Through our Building Capacity project (funded by the Paul Ramsay Foundation), we have conducted multiple randomised controlled trials, case studies and longitudinal analyses to examine the impact of QTR. To date, QTR has positively impacted more than 3,500 teachers and 400,000 students. Research on QTR repeatedly shows positive effects for teachers and students.

First identified in our 2014-2015 randomised controlled trial (RCT) and replicated in both our 2019 RCT and the 2021 QTR Digital RCT, the evidence of positive effects of participation in QTR for teacher morale and teaching quality is compelling.

Building capacity for quality teaching should improve student achievement.
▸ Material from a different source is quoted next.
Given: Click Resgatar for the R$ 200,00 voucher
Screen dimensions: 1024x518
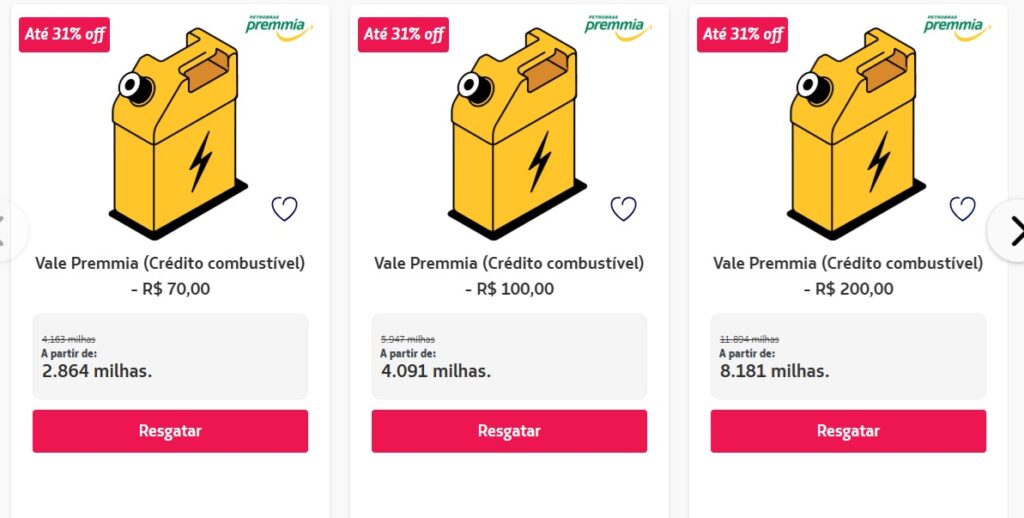Looking at the screenshot, I should point(848,431).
To date, two studies have demonstrated that QTR improves student achievement:

1. The 2019 RCT identified two month’s additional growth in mathematics achievement, and one month’s (non-statistically significant) additional growth in reading achievement for students in Years 3 and 4 over the 8-month study period, relative to the control group;

2. The 2021 QTR Digital RCT identified two-month additional growth in reading achievement for primary school students in regional, remote and small schools over the 8-month study period, relative to the control group.

In these studies, two teachers per school attended a two-day QTR workshop before returning to school to lead four teachers through four-days of in-school Rounds without further external input. In 2019, the workshops were facilitated by researchers/program developers. In 2021, the workshops were facilitated by trained “QTR Advisers”. This single “set” of in-school Rounds achieved these striking results for students. Our qualitative evidence strongly suggests that these results are sustained over time.

Recommendation
1. Secure multi-jurisdictional support for systematic implementation of Quality Teaching Rounds to achieve widespread and rapid benefits for teachers and students.